*** AVAILABLE DATA Section Begins ***

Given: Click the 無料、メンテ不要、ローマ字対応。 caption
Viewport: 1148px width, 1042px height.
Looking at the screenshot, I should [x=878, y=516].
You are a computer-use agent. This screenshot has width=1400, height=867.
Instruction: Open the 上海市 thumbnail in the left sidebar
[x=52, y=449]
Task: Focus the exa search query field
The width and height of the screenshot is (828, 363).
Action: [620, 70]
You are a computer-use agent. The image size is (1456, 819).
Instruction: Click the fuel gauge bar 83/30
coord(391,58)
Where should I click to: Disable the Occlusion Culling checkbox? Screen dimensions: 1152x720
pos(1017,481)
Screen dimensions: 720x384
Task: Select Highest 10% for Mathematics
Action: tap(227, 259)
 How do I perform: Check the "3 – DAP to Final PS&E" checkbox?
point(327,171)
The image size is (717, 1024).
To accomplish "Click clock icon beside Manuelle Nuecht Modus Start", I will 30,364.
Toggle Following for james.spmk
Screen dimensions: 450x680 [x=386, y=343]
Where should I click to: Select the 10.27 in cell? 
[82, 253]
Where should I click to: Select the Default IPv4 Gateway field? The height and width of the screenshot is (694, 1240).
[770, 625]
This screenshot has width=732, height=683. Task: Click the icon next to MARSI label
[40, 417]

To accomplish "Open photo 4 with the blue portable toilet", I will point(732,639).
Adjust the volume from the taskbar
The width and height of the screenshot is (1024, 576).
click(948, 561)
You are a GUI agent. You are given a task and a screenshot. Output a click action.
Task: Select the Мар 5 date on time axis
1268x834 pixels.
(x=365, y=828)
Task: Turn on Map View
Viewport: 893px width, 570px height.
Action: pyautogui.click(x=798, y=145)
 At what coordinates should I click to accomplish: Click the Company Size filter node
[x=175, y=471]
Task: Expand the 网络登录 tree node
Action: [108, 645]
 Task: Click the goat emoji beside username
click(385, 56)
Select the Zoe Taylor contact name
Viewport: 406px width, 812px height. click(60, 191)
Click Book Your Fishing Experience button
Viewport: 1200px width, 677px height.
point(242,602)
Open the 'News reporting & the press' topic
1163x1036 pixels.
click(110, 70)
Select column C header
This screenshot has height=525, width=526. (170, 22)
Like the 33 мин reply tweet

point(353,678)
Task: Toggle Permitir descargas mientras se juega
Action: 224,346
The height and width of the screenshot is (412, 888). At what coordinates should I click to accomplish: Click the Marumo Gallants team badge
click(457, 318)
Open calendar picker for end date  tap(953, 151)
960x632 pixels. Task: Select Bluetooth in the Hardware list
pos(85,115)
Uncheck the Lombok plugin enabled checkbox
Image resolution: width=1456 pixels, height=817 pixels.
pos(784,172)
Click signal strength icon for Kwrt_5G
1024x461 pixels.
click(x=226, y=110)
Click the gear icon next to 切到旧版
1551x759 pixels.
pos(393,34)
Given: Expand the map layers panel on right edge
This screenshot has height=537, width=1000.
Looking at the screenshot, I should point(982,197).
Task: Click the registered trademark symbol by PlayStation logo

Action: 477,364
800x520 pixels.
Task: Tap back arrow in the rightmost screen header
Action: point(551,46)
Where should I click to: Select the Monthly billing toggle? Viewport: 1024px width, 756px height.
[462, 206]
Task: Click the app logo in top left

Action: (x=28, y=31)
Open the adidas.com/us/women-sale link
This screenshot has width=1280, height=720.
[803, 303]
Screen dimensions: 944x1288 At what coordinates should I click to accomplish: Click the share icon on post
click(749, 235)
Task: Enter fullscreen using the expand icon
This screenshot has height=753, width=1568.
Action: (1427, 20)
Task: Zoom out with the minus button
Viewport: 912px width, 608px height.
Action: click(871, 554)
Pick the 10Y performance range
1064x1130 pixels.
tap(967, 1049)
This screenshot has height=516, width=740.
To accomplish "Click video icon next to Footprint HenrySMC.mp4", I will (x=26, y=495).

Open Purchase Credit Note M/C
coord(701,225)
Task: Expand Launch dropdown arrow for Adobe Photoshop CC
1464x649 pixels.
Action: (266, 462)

*** AVAILABLE DATA Section Ends ***

TASK DESCRIPTION
Read the data above. Pull out each line in which the string "with" appears.

WORKED SOLUTION
To accomplish "Open photo 4 with the blue portable toilet", I will point(732,639).
Task: Zoom out with the minus button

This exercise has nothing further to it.